Session: 723. Allogeneic Transplantation: Long-term Follow-up, Complications, and Disease Recurrence: Poster I
Hematology Disease Topics & Pathways:
Research, Elderly, Clinical Practice (Health Services and Quality), Clinical Research, Real-world evidence, Human, Study Population
This retrospective study included elderly patients (≥60 years old) who underwent haploidentical HSCT at twelve transplant centres in Zhejiang Province, China, between April 2016 and November 2023.
The EASIX scores (lactate dehydrogenase × creatinine/platelets) were calculated at 0 to 30 days before initiating the conditioning regimen (EASIX-pre), at day 0 post-HSCT (EASIX-d0),at day 7 post-HSCT (EASIX-d7), at day14 post-HSCT(EASIX-d14), at day 28 post-HSCT (EASIX-d28), at day 56 post-HSCT(EASIX-d56) and at day 100 post-HSCT (EASIX-d100). In order to reduce bias, the EASIX scores were converted to a log2 form of analysis (log2-EASIX).

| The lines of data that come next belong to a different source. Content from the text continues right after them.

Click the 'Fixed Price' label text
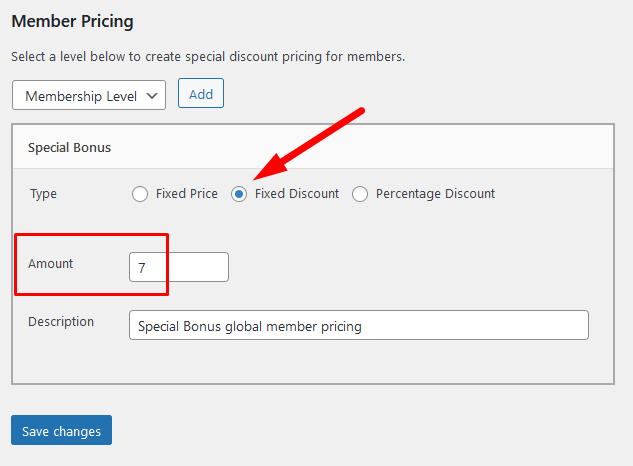 tap(187, 194)
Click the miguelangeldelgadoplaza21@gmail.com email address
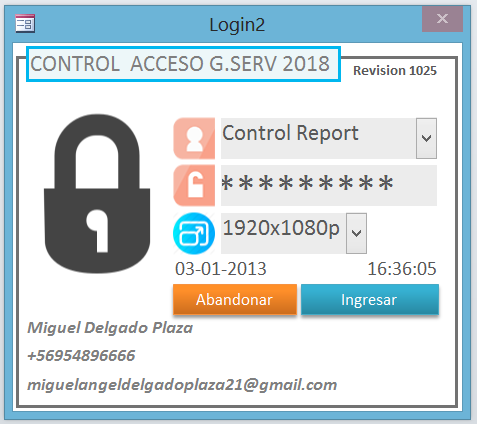The image size is (477, 424). click(x=182, y=385)
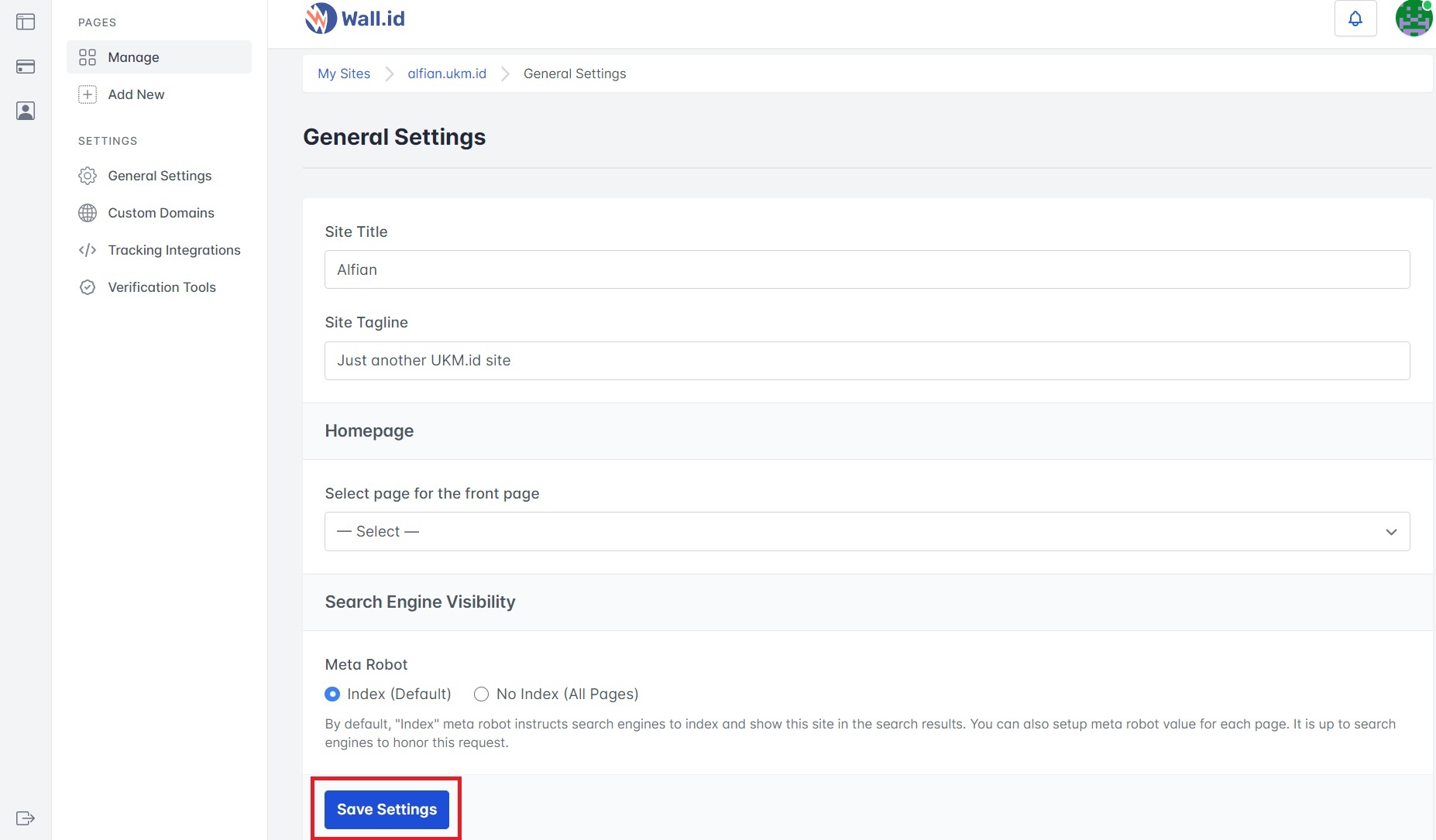
Task: Open the alfian.ukm.id breadcrumb link
Action: point(446,74)
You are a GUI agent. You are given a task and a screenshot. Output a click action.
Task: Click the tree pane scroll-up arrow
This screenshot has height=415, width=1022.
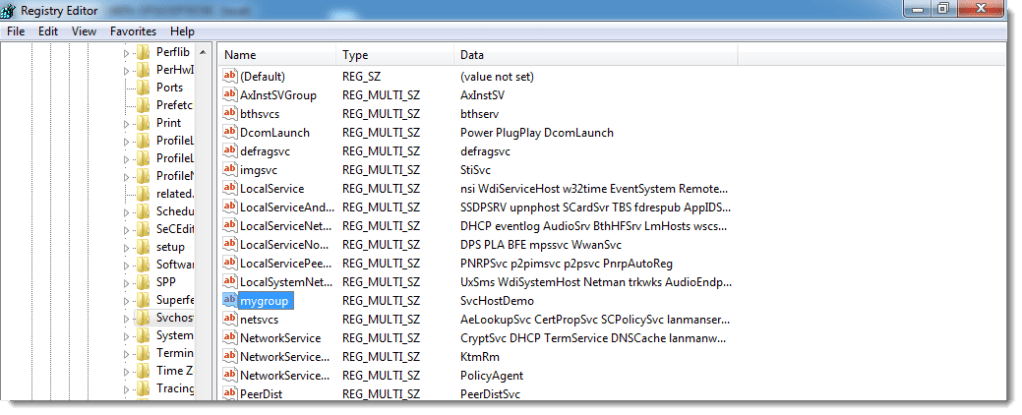click(x=203, y=52)
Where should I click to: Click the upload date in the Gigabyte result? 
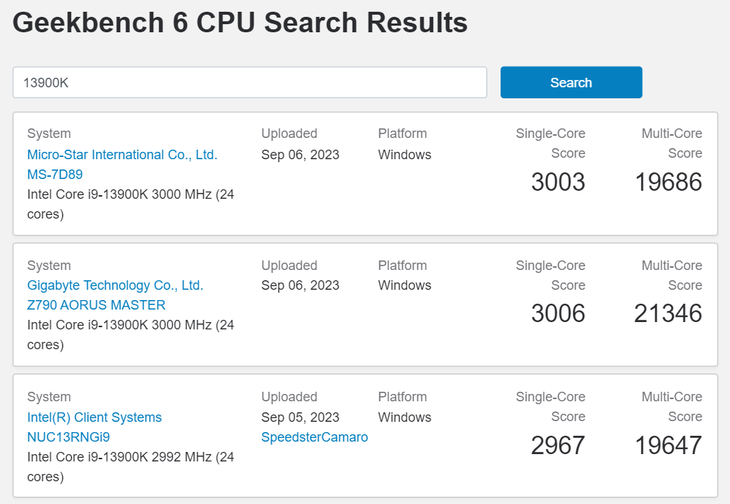[300, 285]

The median age of all patients (n=164) was 63.5 years (range: 60.0-71.9 years). Acute myeloid leukaemia (n=71, 43%) and myelodysplastic syndromes (n=54, 33%) were the most common baseline diagnoses. All patients underwent haploidentical HSCT, and 91% (n=150) of patients received reduced-intensity conditioning. At day+100, the cumulative incidences of I–IV aGVHD and transplantation-associated thrombotic microangiopathy (TA-TMA) were 28.7% and 3.7%, respectively. The incidence of cGVHD at two year was 30.6%. With a median follow-up period of 14 months, the 2-year OS, NRM, and relapse incidence were 54.7%,28.8%, and 18.8%, respectively.
EASIX scores exhibited a rapid increase after HSCT and reaching a peak on day +7 , followed by a slight decline until day +28, but remained above the pre-HCT baseline.
The log2-EASIX-PRE(continuous variable) was significantly associated with worse OS (univariate analysis;[HR],1.25;95% CI,1.07 to 1.47;p= 0.005) and higher NRM (univariate analysis; [HR],1.32; 95% CI, 1.08 to1.62; p = 0.007), but not associated with relapse (univariate analysis; [HR], 0.98; 95% CI, 0.78 to 1.23; p = 0.86). Similarly, log2-EASIX-d0 ([HR], 1.25; P =0.021),log2-EASIX-d7 ([HR],1.40;P =0.015),log2-EASIX-d14 ([HR], 1.40;P =0.003), log2-EASIX-d21 ([HR], 1.42; P<0.001),log2-EASIX-d28 ([HR], 1.66; P<0.001), log2-EASIX-d56 ([HR], 1.54; P<0.001)and log2-EASIX-d100 ([HR],1.83;P<0.001) were also found to be predictive of higher NRM.
The most discriminating EASIX cut-off value before transplantation for risk of OS and NRM was 4.25 on the original scale(2.09 on the log2 scale). Patients with EASIX-PRE≥4.25 exhibited lower OS (2 years,24.3% vs 59.3%; P<0.001) and higher NRM (2 years, 54.3%vs 24.5%; P=0.001) compared to patients with EASIX-PRE<4.25.In multivariate analyses, we were able to validate the cut-off and found that EASIX-PRE≥4.25 was associated with more than threefold increased risk for OS(HR=3.72, 95%CI 1.74 to 7.94, p<0.001)and NRM (HR=4.04, 95%CI 1.86 to 8.79,p<0.001).Furthermore, EASIX-PRE≥4.25 was related to an increased risk of death from infection (HR=2.34, 95%CI 1.09 to 5.03,p=0.029).
The occurrence of cGVHD was found to be associated with log2-EASIX-d0([HR], 0.82; P=0.039), log2-EASIX-d21([HR], 0.78; P=0.003) and log2-EASIX-d28([HR], 0.76; P=0.004) .Nevertheless, no correlation was observed between log2-EASIX at any time point and the occurrence of aGVHD and TA-TMA.
EASIX is a readily accessible dynamic prognostic score that accurately predicts OS and NRM in elderly patients undergoing haploidentical HSCT at various time points.Notably, the optimal pre-transplantation EASIX cut-off value can be employed as a pre-transplantation assessment in elderly patients undergoing haploidentical HSCT, irrespective of the existing scoring system.
Disclosures: No relevant conflicts of interest to declare.